Task directions ▸ Please copy the items from the line with "The width and height of the screenshot is (449, 1004)." to the line with "pos(188,1078)", replacing "post date" with "publication date" and leaving everything else the same.

────────────────────────────────────────

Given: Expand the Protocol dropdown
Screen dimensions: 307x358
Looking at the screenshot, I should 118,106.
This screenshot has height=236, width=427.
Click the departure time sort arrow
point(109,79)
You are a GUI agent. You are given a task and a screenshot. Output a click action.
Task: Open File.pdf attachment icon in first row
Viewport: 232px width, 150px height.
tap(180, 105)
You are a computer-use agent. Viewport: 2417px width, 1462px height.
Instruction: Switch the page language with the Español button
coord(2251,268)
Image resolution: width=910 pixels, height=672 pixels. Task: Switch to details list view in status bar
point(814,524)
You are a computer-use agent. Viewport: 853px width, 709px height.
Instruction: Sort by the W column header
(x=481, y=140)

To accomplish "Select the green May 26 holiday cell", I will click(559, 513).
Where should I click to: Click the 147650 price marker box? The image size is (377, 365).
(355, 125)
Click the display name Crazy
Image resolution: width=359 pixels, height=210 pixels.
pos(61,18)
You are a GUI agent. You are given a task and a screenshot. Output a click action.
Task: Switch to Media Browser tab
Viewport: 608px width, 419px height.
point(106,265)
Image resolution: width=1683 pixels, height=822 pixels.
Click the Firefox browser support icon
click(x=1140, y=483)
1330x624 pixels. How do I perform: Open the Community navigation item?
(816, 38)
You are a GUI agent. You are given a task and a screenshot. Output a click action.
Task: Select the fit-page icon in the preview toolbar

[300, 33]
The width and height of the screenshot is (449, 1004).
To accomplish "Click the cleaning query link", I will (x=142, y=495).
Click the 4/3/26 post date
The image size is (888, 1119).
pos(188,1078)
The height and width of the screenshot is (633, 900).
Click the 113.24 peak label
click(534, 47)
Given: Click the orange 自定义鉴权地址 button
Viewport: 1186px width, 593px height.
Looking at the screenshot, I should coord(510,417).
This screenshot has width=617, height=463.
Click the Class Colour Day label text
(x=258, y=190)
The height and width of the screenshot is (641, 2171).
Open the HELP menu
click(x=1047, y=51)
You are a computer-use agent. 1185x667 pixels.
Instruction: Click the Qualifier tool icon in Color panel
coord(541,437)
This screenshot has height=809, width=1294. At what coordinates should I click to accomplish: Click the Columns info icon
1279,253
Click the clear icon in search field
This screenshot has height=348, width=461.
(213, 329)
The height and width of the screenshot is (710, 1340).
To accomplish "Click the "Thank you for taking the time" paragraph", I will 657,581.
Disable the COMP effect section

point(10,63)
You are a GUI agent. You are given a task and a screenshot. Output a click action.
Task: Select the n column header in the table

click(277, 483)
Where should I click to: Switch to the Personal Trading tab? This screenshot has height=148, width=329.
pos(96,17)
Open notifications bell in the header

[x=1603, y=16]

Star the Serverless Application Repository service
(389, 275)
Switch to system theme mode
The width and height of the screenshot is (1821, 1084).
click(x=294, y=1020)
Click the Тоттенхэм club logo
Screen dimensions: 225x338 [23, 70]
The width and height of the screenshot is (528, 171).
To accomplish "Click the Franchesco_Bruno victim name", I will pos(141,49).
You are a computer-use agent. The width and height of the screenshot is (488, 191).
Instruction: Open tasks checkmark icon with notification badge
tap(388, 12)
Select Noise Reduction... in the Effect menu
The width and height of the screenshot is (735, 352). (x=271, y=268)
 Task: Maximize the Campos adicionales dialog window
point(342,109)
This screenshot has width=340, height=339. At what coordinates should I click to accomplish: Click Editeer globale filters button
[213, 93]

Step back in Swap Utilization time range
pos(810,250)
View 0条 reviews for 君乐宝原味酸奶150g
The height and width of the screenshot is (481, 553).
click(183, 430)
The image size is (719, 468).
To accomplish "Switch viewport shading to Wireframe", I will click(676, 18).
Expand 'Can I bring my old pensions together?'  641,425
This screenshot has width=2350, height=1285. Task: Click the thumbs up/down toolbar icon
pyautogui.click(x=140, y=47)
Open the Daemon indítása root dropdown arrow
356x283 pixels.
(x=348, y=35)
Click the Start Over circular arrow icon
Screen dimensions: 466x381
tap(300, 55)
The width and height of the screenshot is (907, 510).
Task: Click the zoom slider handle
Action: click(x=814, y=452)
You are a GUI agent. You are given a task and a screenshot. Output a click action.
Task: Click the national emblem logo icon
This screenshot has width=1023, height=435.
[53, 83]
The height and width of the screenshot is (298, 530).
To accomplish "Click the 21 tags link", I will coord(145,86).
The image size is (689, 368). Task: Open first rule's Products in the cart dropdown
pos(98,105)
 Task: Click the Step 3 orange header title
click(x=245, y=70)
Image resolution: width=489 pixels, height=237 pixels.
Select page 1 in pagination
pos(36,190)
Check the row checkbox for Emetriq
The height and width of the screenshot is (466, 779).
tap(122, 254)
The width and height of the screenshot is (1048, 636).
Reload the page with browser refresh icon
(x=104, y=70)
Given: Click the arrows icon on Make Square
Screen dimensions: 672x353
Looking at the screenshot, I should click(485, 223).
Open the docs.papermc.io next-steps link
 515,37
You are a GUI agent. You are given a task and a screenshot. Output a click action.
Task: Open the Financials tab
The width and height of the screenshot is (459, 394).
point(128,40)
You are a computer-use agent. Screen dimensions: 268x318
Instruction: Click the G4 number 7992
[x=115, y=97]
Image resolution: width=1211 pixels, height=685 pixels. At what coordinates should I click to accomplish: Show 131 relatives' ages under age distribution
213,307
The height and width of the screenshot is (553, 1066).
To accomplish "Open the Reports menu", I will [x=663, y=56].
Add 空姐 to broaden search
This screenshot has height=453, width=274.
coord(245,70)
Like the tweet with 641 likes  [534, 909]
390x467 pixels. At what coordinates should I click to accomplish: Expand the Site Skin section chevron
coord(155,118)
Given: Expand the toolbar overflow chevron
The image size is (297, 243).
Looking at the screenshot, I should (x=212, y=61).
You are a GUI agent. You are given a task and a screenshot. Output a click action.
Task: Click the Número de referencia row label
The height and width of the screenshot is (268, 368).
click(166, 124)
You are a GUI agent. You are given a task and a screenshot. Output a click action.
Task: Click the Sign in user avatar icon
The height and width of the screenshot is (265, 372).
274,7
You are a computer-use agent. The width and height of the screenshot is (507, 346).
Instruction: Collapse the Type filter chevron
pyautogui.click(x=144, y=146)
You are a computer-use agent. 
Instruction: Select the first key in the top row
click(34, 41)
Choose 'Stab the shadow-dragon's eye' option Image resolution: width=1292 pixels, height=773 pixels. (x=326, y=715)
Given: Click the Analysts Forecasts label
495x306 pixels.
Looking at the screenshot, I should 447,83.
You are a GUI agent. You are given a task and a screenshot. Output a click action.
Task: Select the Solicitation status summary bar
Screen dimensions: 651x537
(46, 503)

────────────────────────────────────────

Correct output ▸
The width and height of the screenshot is (449, 1004).
To accomplish "Click the cleaning query link", I will (x=142, y=495).
Click the 4/3/26 publication date
The image size is (888, 1119).
pos(188,1078)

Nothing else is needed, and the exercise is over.